O problema é que, para muitos países pobres, a brecha não solucionava seu problema de acesso aos remédios. Dezenas de economias pelo mundo não tem a capacidade de produzir, nem mesmo a partir de patentes já existentes. Sem poder produzir, esses governos precisariam importar, o que era proibido.

Carregamentos de remédios genéricos entre a Índia e o Brasil, além de produtos destinados a outros países, chegaram a ser confiscados e destruídos nos portos holandeses, quando faziam escala.

O governo americano chegou a abrir uma disputa comercial contra o Brasil, gerando uma reação internacional forte por parte de ativistas.

Pressionada, a OMC chegou a um consenso para abrir a possibilidade para que essa importação ocorresse. Na prática, isso reduziria os gastos dos estados na compra de remédios e permitiria maior distribuição. Mas, para as multinacionais, isso também significaria uma pressão para baixo nos preços.

Com a entrada em vigor do acordo, o Brasil pode ser um dos favorecidos.
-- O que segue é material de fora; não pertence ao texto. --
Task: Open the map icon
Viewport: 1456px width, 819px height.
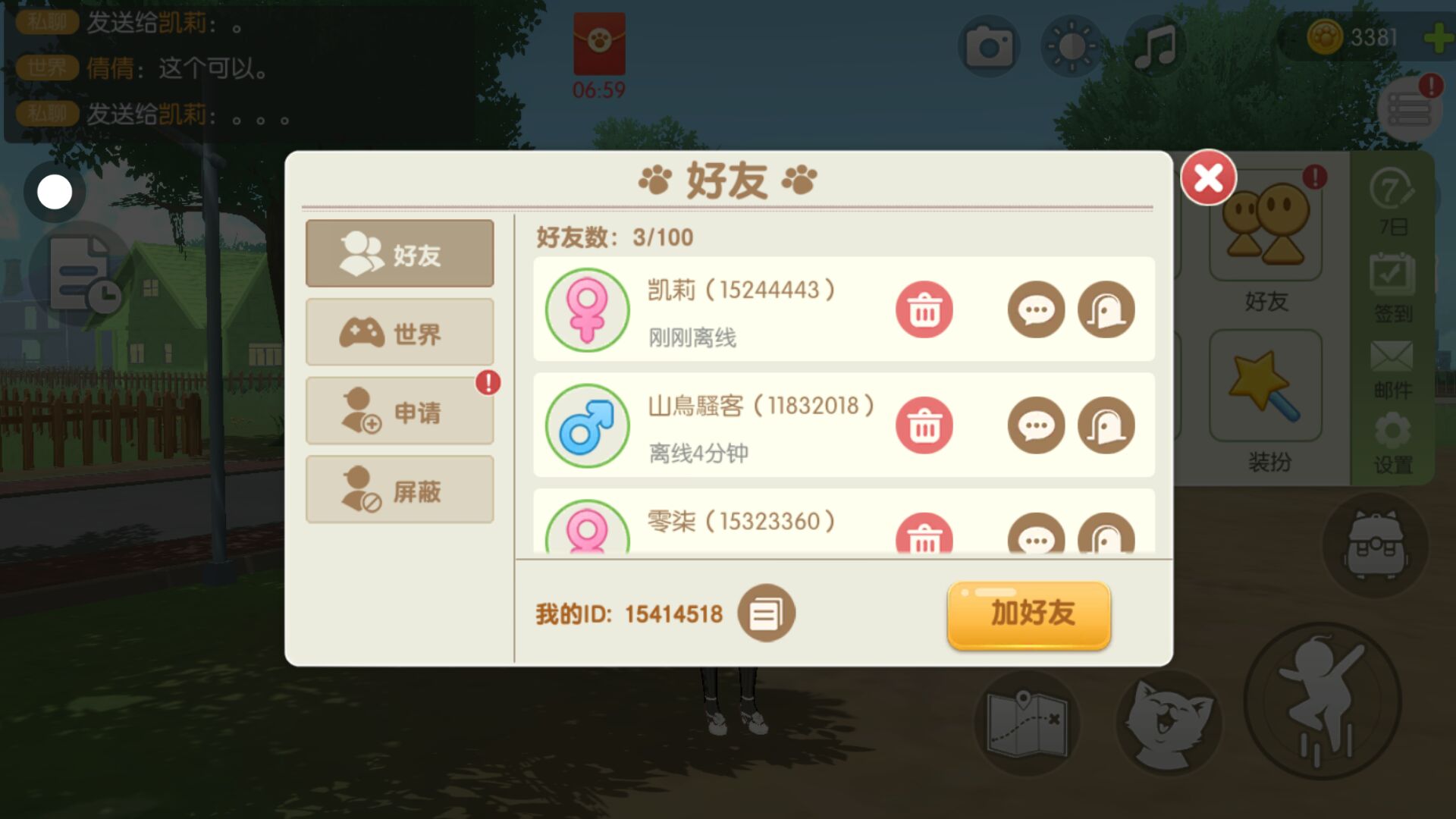Action: coord(1028,723)
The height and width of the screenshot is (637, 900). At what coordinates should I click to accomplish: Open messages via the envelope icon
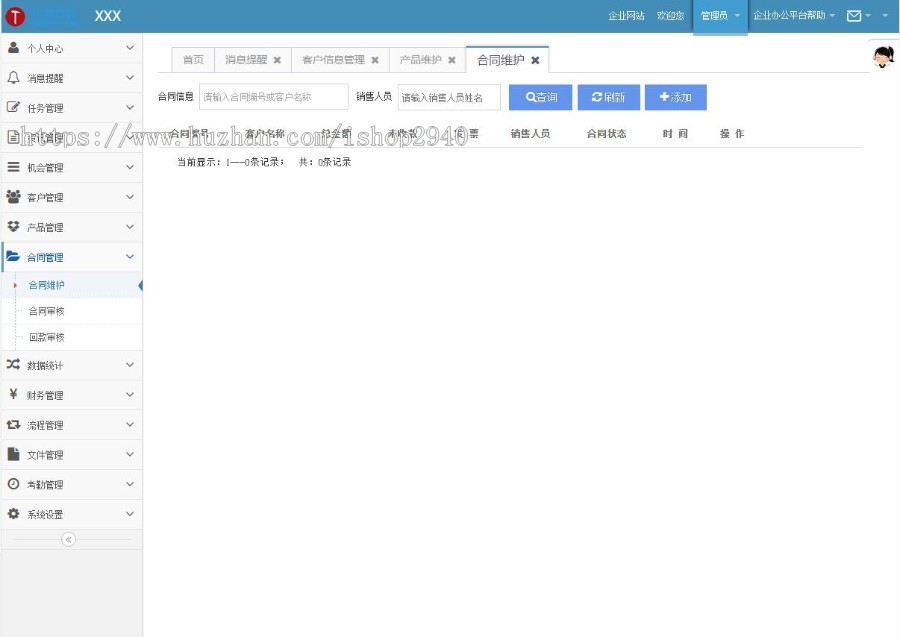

Em primeiro lugar, a pressão por preços reduzidos diante do comércio de genéricos pode influenciar nas negociações entre multinacionais e o Ministério da Saúde, principalmente na compra de remédios para o coquetel contra o HIV. Mas a indústria de genéricos brasileira também pode ver a abertura de novos mercados, principalmente na América Latina e Africa.

"Essa é uma emenda muito importante", declarou o diretor-geral da OMC, Roberto Azevedo. "Ela da garantias legais de que remédios genéricos podem ser exportados com um preço razoável para satisfazer as necessidades de países sem a capacidade de produção farmacêutica ou aqueles com capacidade limitada", disse.

"Ao fazer isso, ela ajuda a população mais vulnerável a ter acesso a remédios para atender suas necessidades, ajudando a lidar com doenças como HIV, tuberculose ou malária, assim como outras epidemias", afirmou o brasileiro.

Margaret Chan, diretora da Organização Mundial da Saúde (OMS), também comemorou. "Isso reforça o papel da saúde em politicas comerciais, disse.

Apesar do acordo, Chan insistiu que o mundo ainda está "distante" de garantir um acesso universal a remédios e alertou que os custos da nova geração de tratamentos são "insustentáveis" para dezenas de governos pelo mundo.

Para Chan, o acordo de patentes "não é suficiente" e a comunidade internacional precisa debater um novo modelo que garanta preços adequados para as populações mais pobres.

"A saúde precisa ser prioridade, por mais que as políticas comerciais sejam importantes", afirmou a ministra de Relações Exteriores do Quênia, Amina Mohamed.